Cumhuriyet dönemine gelindiğinde 3 Mart 1924’te Tevhidi Tedrisat Kanunu ile eğitimde birlik oluşturuldu. 1928’de latin alfabesi kabul edilmiştir. 1930’lardan itibaren köylerde halk okuma odaları, 1932’den sonra halk evleri açılmıştır.1937’de köylülerin hem eğitim sorunları hem eğitim işleri hem de tarım tekniği eğitimi için “Köy Eğitmenleri Yasası” 1940’da “Köy Enstitüsü” yasaları çıkarıldı. Fakat daha sonra kapatılmıştır. 1973 yılında bu günkü Türk Eğitim Sistemini oluşturan 1739 sayılı Milli eğitim Temel Kanunu çıkarıldı. Bu kanunla beraber beş yıl olan zorunlu ilköğretim sekiz yıla çıkarıldı. 2004 yılında eğitimde göze çarpan en önemli değişim yapılandırmacı yaklaşımı benimseyen eğitim programlarının ortaya koyulması olmuştur. 2007’de liseye geçişteki tek sınavlı sistem yerine 6.,7. ve 8. sınıfta yapılan sınavların birleşimi olan SBS geldi. Lakin 2010’da yeniden tek sınava geçildi. 2012 yılında sekiz yıllık kesintisiz eğitim 4+4+4 şeklinde adlandırılarak on iki yıla çıkarıldı. Bu kademeli sisteme göre dört yıl ilkokul dört sene ortaokul olarak ilköğretim kademesi dört sene lise olarak ortaöğretim kademesi oluşturuldu. (Kızıloluk, ve diğerleri, 2020)
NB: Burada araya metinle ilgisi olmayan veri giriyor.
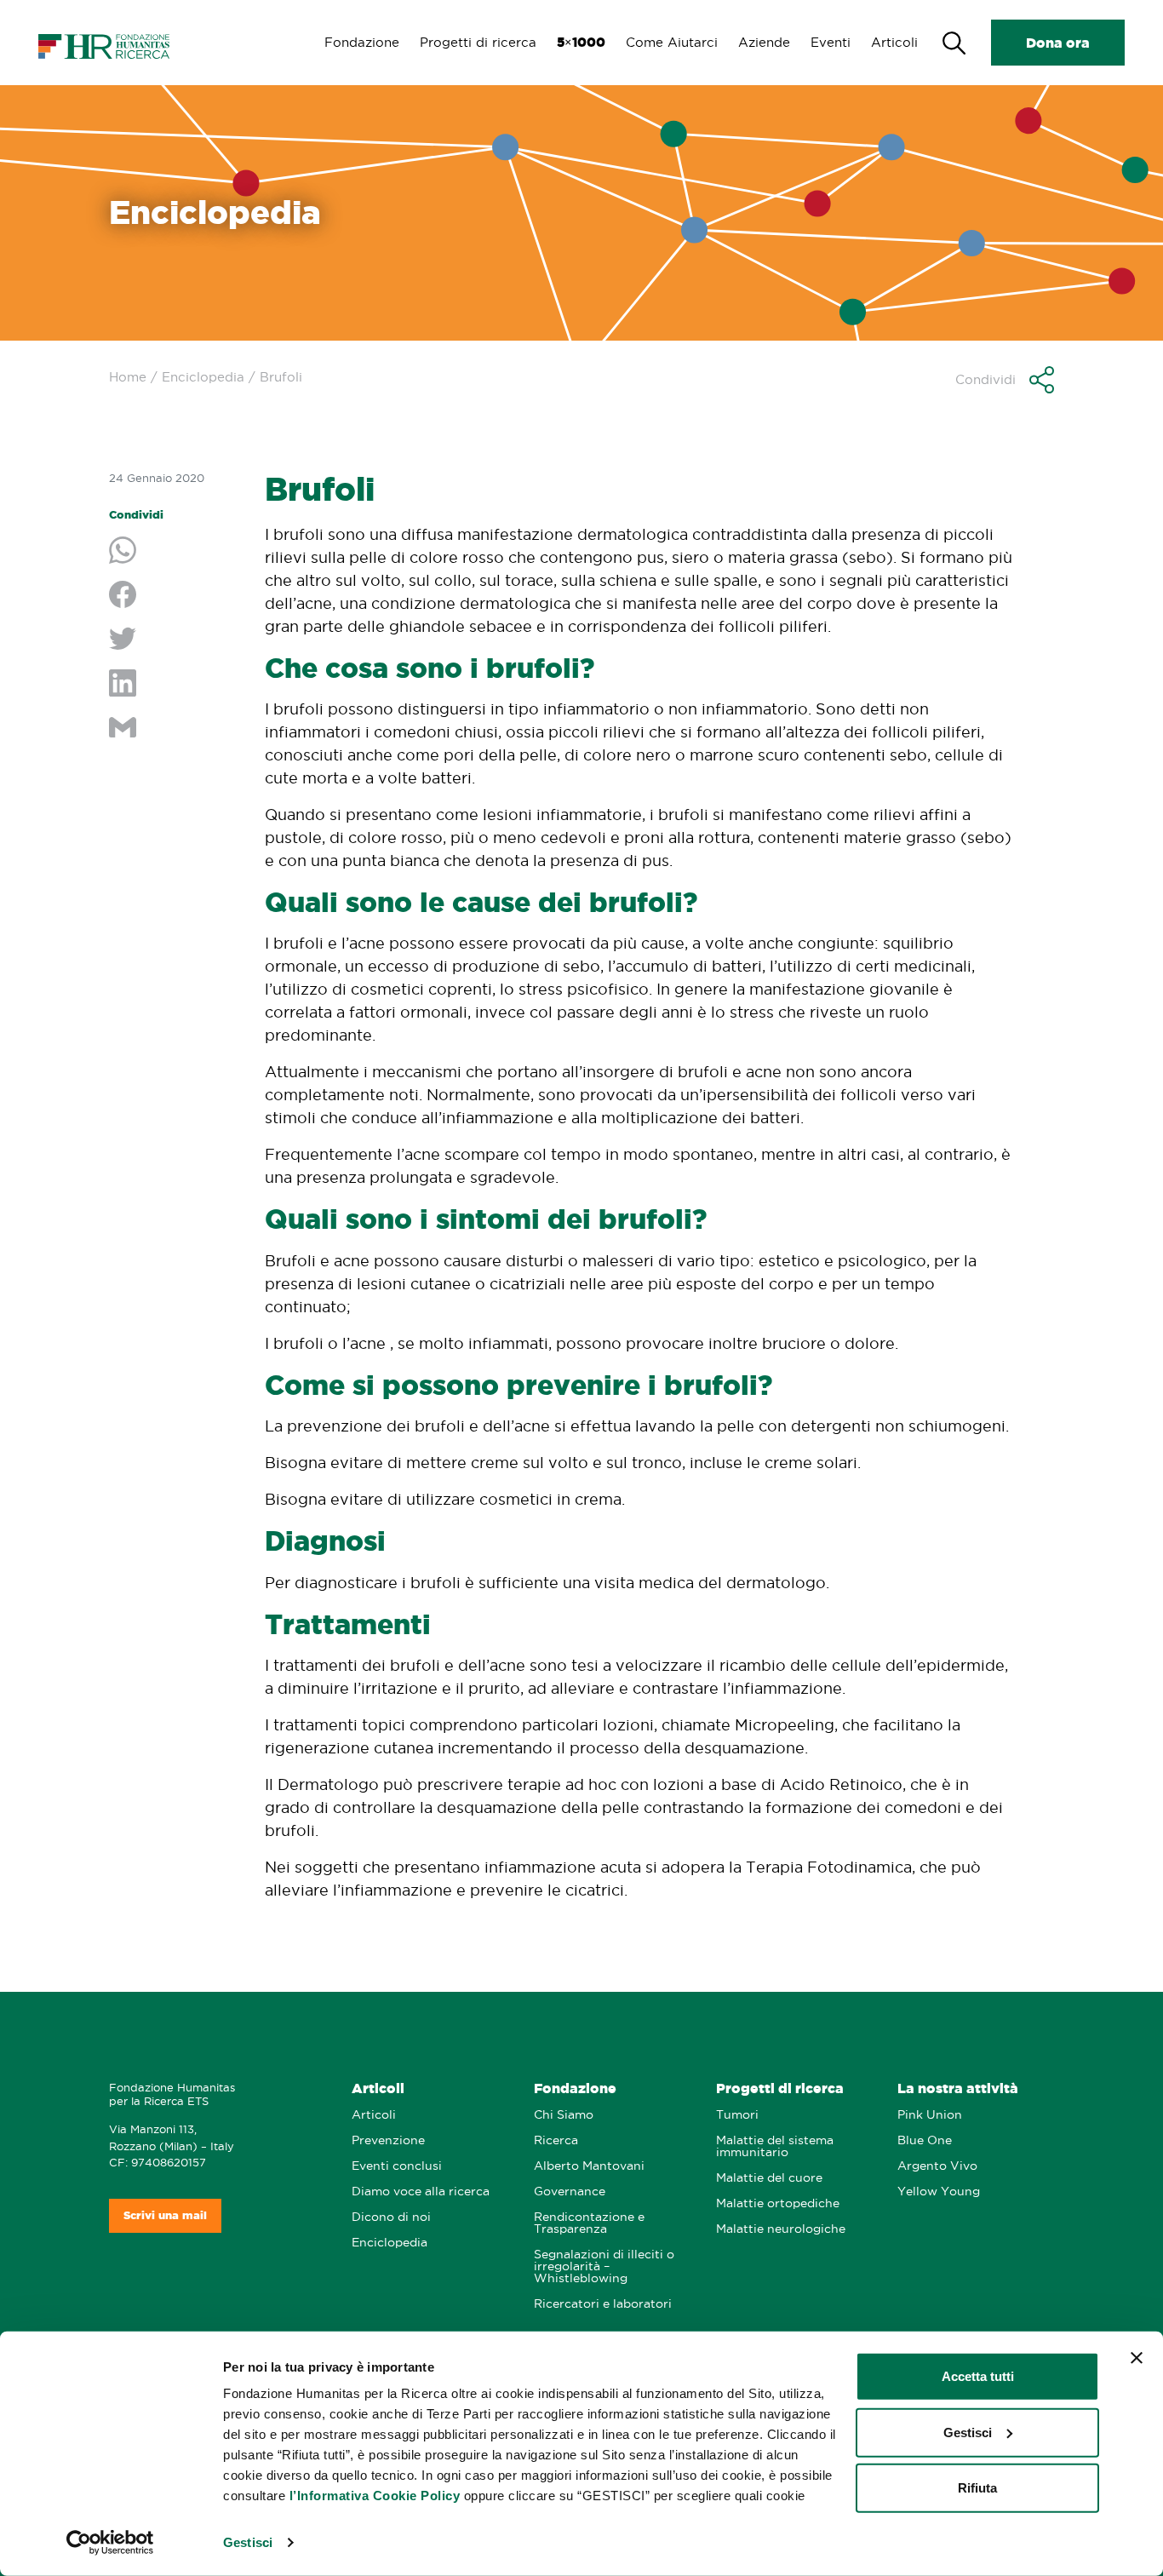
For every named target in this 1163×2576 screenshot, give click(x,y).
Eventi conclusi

Bu gibi sınav sistemlerinin değişimden tutunda birçok alanda değişiklikler yaşandı. Eğitim sistemleri toplumla paralel olarak değişmelidir ve değişiyor da. Ödev sorusunun ikinci kısmına yanıt olarak bunlar arasında Türk eğitim sisteminin amaçlarına en uygun olan sistem değişikliği aslında bir nevi tüm sistem değişikliklerin temeli olan Tevhid-i Tedrisat Yasasıdır. Bu yasa 1982 yılında kabul edilmiş, 82 Anayasası’nın 174. maddesi ile koruma altına alınmış olan “inkilap kanunları”ndan biridir. Parçalanmış ve amaç birliğinden uzak olan öğretim sisteminin düzenlenmesi, Cumhuriyet’in temel gereksinimlerinden biriydi. Osmanlı Devleti’nde 18. yüzyıldan itibaren başlayan eğitimi çağdaşlaştırma çabaları istenen başarıya ulaşamamıştır. Geleneksel ve modern eğitim veren kurumların bir arada bulunması eğitim ve öğretimde ikiliğe yol açtı. Tevhid-i Tedrisat Kanunu ile:

Eğitim devletin işi haline geldi. Millî Eğitim Bakanlığı kuruldu. Bütün bilim ve eğitim kurumları bu bakanlığa bağlandı. Eğitimdeki dağınıklık giderildi. Öğretim birliği sağlandı. Çağdaş ve laik eğitimin temelleri atıldı. Nitelikli din adamı yetiştirmek için “imam” ve “hatip” okulları açıldı. Ayrıca üniversitede “İlahiyat Fakültesi” kuruldu. Millî kültürün oluşturulması ve kültür birliğinin sağlanması için ortam sağlandı. Laik ve çağdaş eğitimin gereği olarak medreseler kapatıldı. Aynı zamanda eğitimin millî niteliği de güçlendirildi. Eğitimde yapılan değişiklikler ile milli eğitim sisteminin esasları şunlar oldu; ilöğretimin zorunlu ve parasız olması, karma eğitim, öğretim birliği, eğitimin milli olması, eğitimin yaygınlaştırılması, öğretim programlarının sosyal hayatın ihtiyaçları çağın gerekliliklerini karşılıyor olması, bu programların milli ve bilimsel olması.